=== Records for this task ===

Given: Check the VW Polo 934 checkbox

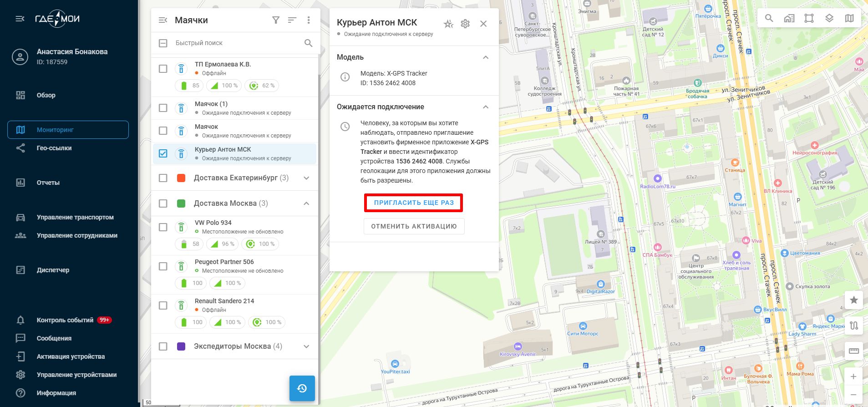Looking at the screenshot, I should [163, 227].
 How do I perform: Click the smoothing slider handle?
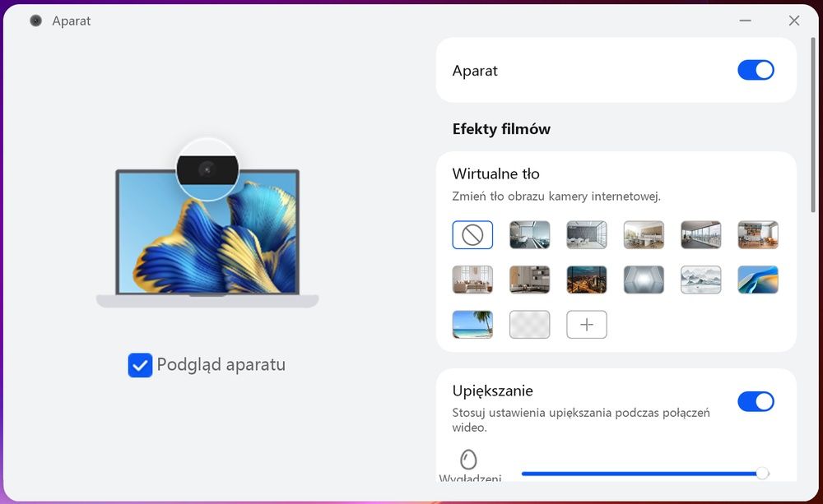pyautogui.click(x=762, y=474)
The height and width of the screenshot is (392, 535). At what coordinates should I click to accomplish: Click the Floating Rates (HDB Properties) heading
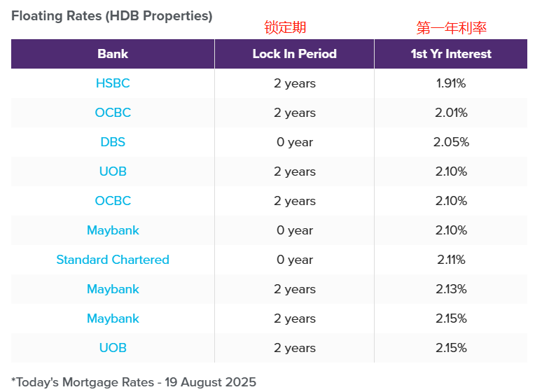112,16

===

*Task item*. Each record has to be set down verbatim, and the pictures must not appear in the copy.

*Exercise solution*.
Given: Check the VW Polo 934 checkbox

Looking at the screenshot, I should [163, 227].
 How do I perform: Click the smoothing slider handle?
pyautogui.click(x=762, y=474)
The height and width of the screenshot is (392, 535). At what coordinates should I click to accomplish: Click the Floating Rates (HDB Properties) heading
112,16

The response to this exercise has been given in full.